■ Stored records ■
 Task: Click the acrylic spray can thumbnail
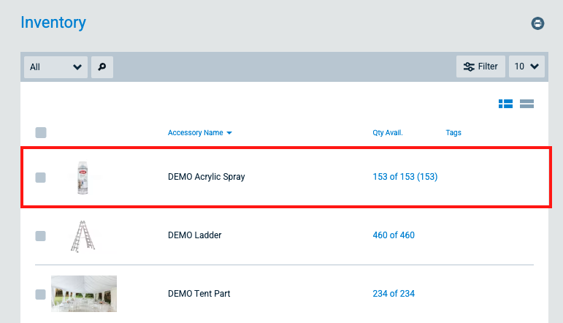83,177
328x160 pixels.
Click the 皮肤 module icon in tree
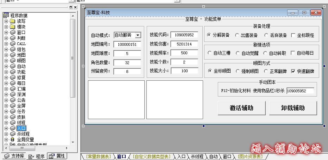[x=12, y=117]
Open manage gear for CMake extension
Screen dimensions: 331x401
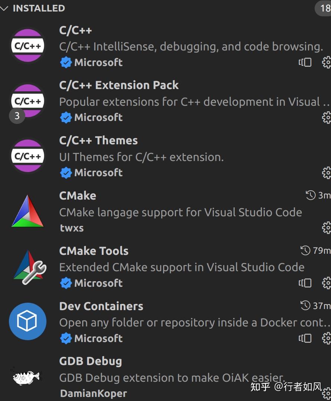[x=326, y=228]
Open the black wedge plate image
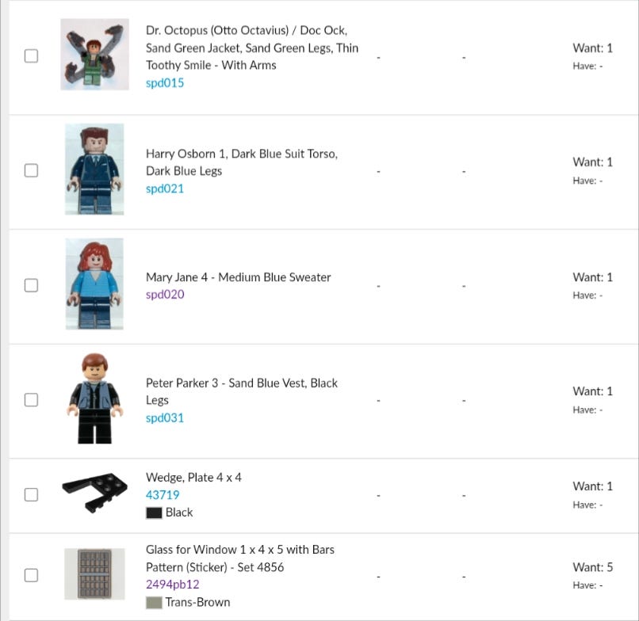 [x=94, y=494]

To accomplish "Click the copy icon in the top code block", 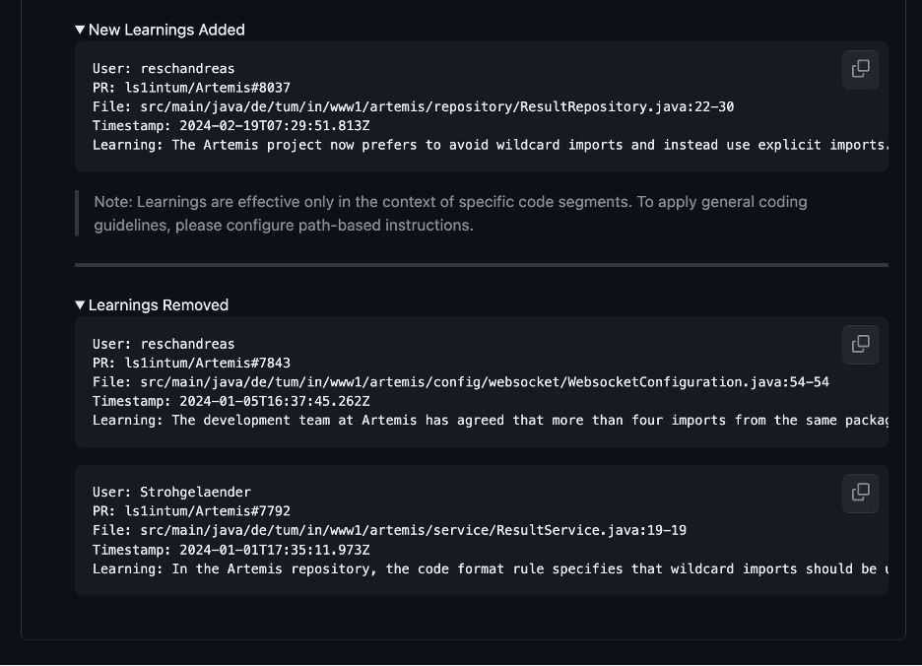I will (860, 69).
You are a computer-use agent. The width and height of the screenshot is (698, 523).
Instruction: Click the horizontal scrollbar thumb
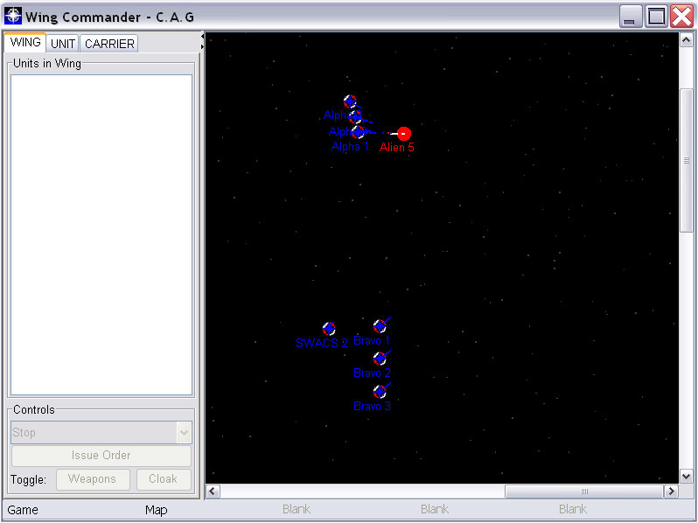pos(583,492)
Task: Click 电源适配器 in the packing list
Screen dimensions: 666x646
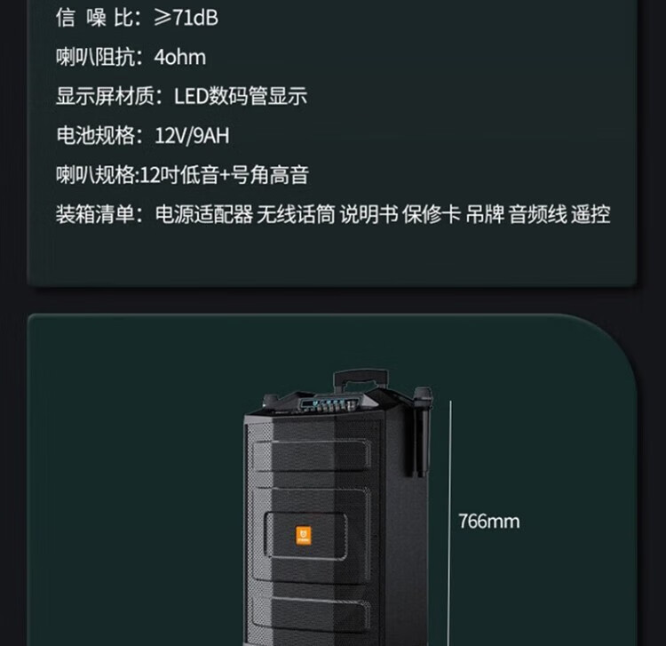Action: coord(204,214)
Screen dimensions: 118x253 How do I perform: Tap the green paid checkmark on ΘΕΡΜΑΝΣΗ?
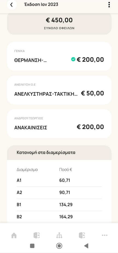click(73, 60)
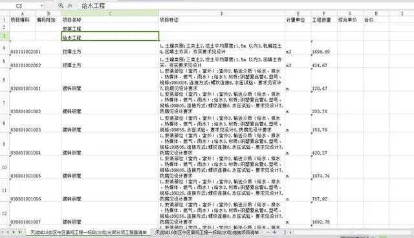Select column D header
This screenshot has width=414, height=238.
[222, 13]
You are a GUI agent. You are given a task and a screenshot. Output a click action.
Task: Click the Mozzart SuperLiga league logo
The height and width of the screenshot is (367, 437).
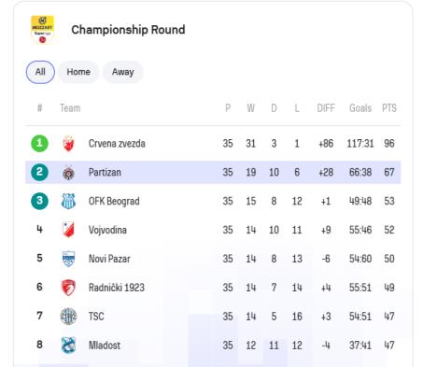(x=42, y=29)
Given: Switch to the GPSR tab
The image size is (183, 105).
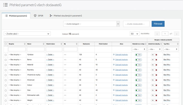Looking at the screenshot, I should (x=38, y=16).
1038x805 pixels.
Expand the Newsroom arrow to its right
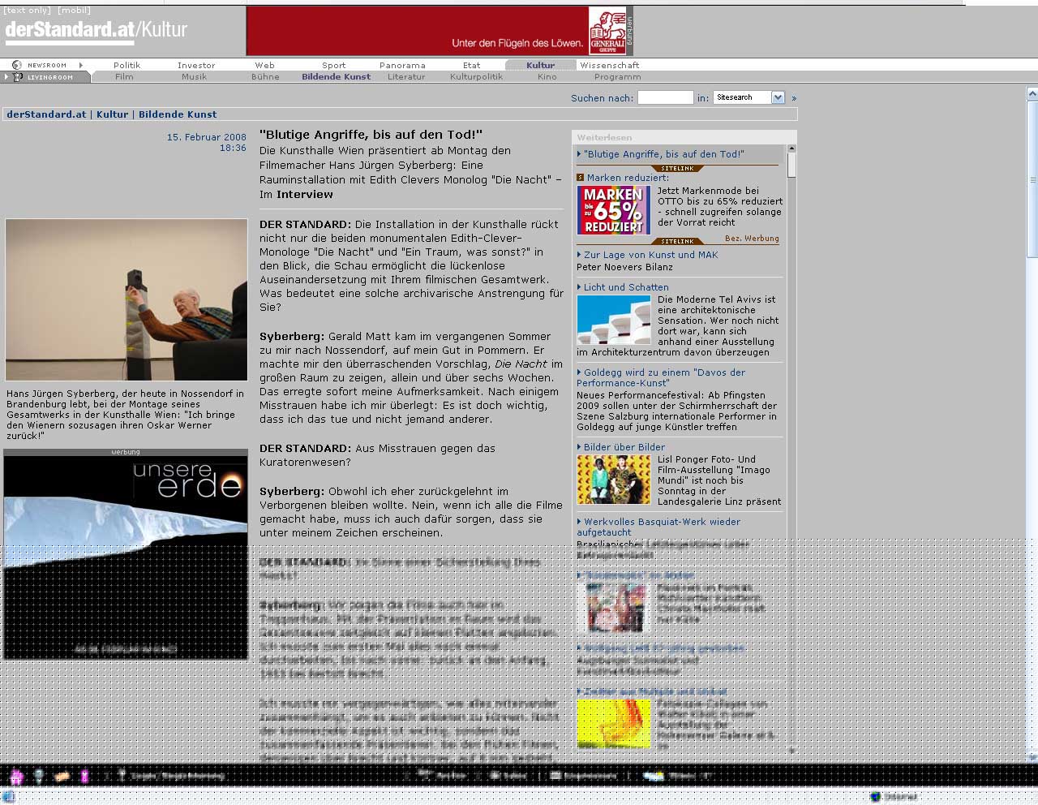[81, 65]
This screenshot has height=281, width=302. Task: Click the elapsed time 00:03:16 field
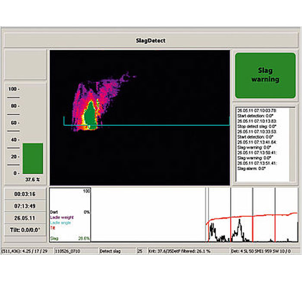point(25,194)
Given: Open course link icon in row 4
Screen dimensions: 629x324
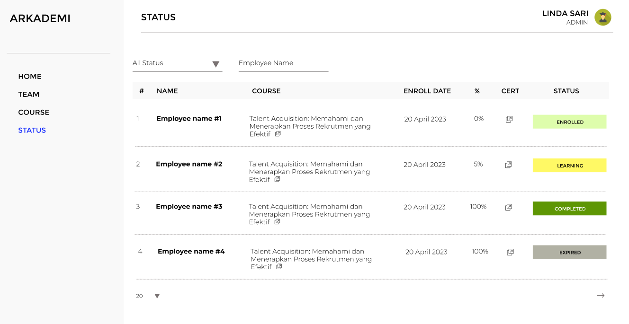Looking at the screenshot, I should coord(279,267).
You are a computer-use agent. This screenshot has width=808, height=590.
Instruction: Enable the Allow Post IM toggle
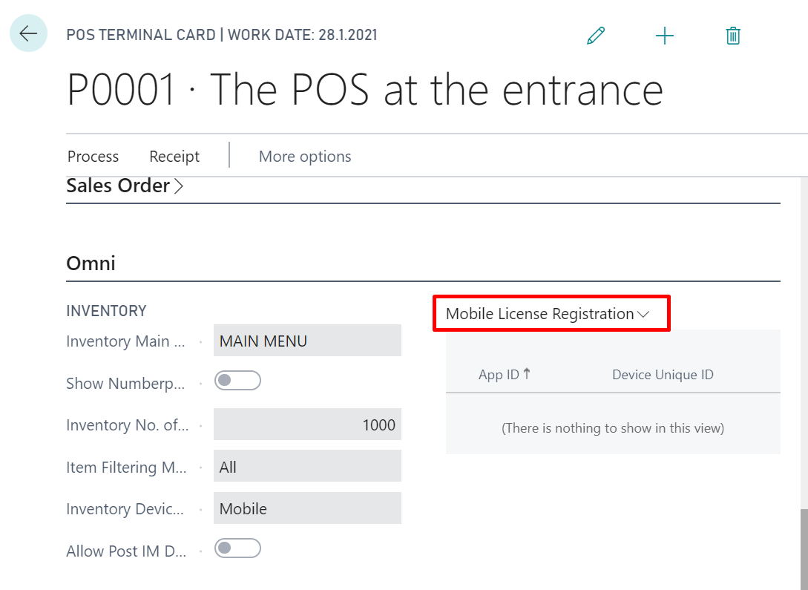237,549
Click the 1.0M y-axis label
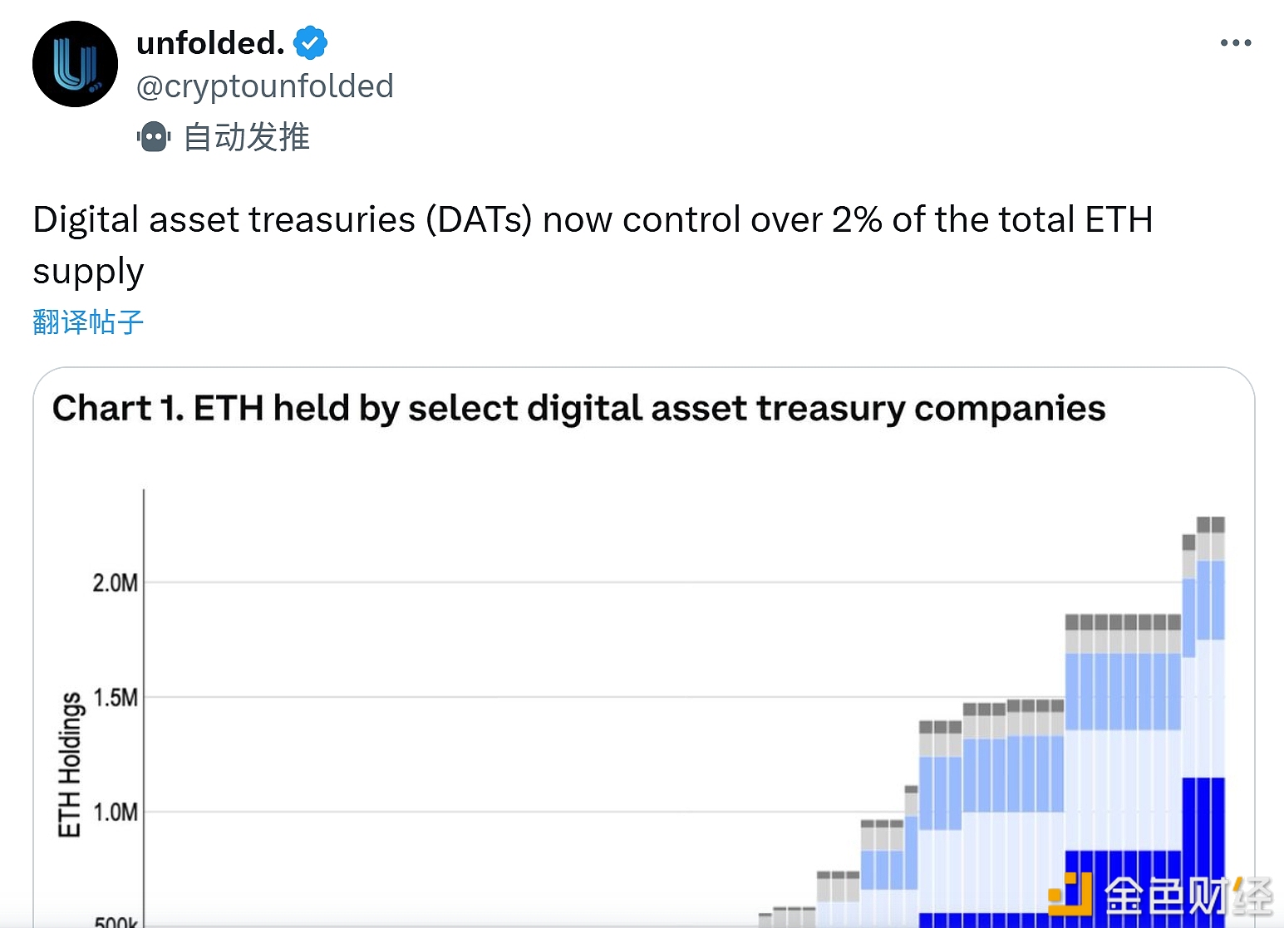This screenshot has width=1284, height=928. [x=115, y=812]
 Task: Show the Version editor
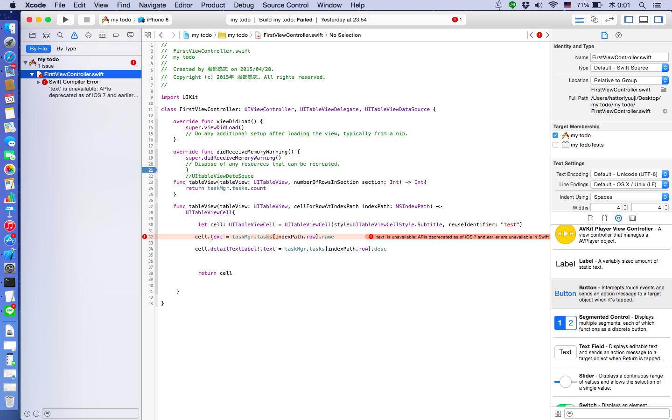[x=609, y=20]
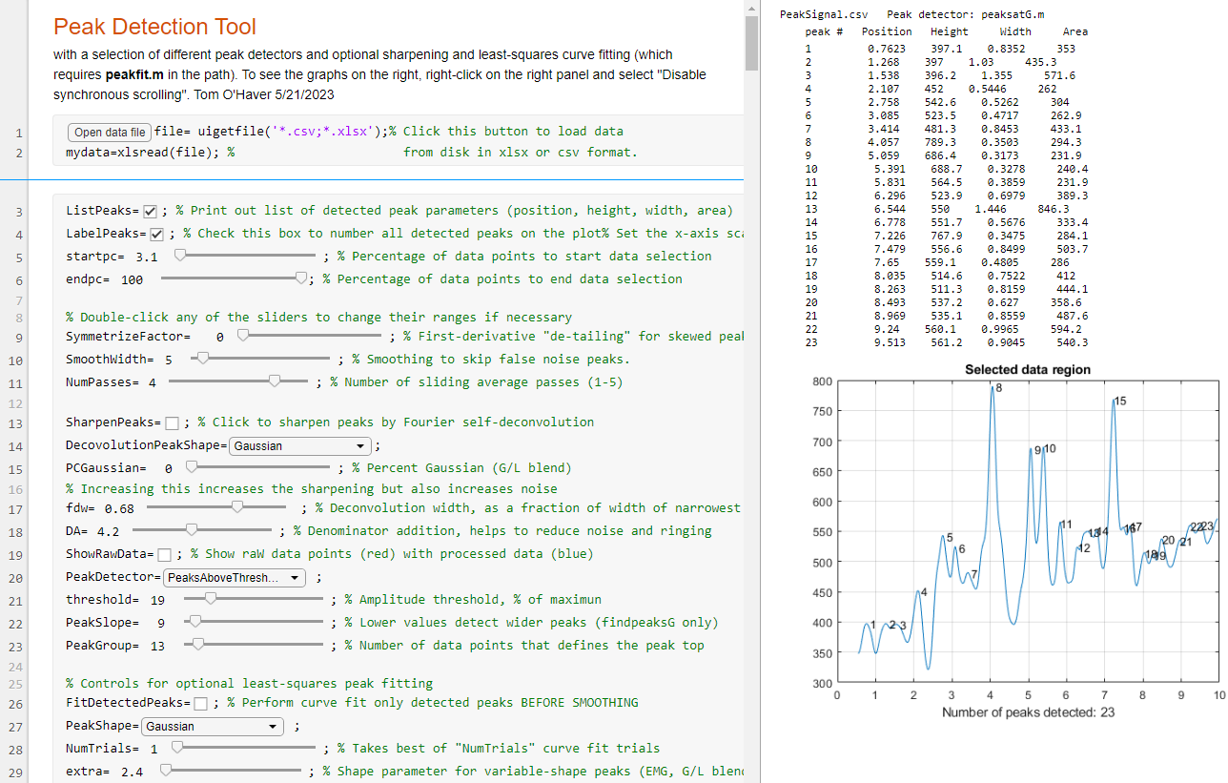Viewport: 1228px width, 783px height.
Task: Click the endpc slider handle
Action: coord(301,278)
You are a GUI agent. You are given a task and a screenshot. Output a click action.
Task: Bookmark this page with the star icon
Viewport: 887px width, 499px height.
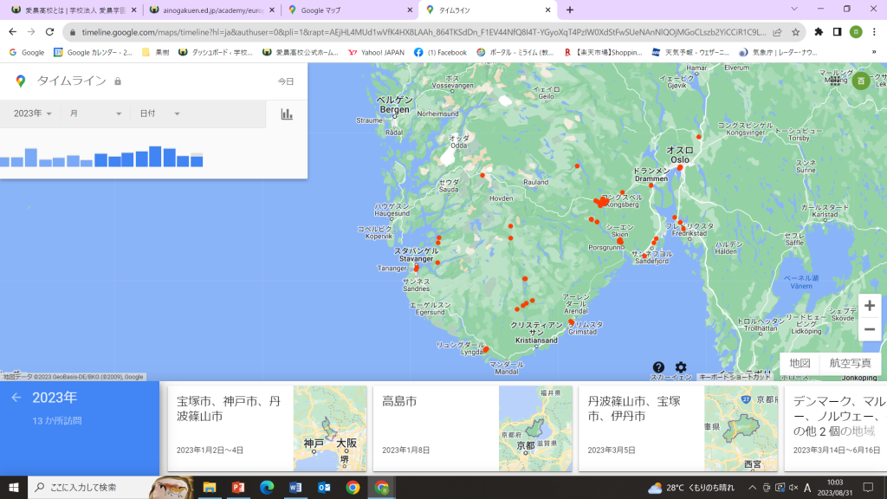point(795,32)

■ EXERCISE ■
Pictures excluded, return exactly the lines from the one with "The height and" through the final line of the entries above, both included.

■ WRITTEN SOLUTION ■
The height and width of the screenshot is (367, 437).
(x=42, y=29)
Given: Switch to the GPSR tab
The image size is (183, 105).
Looking at the screenshot, I should (x=38, y=16).
1038x805 pixels.
Expand the Newsroom arrow to its right
[81, 65]
This screenshot has height=281, width=302. Task: Click the elapsed time 00:03:16 field
point(25,194)
Given: Open course link icon in row 4
Screen dimensions: 629x324
Looking at the screenshot, I should coord(279,267).
You are a computer-use agent. This screenshot has width=808, height=590.
Instruction: Enable the Allow Post IM toggle
237,549
Click the 1.0M y-axis label
This screenshot has width=1284, height=928. [x=115, y=812]
 Task: Show the Version editor
[x=609, y=20]
Viewport: 1228px width, 783px height.
Task: Click the endpc slider handle
Action: coord(301,278)
You are a GUI agent. You are given a task and a screenshot. Output a click action.
Task: Bookmark this page with the star icon
Viewport: 887px width, 499px height.
point(795,32)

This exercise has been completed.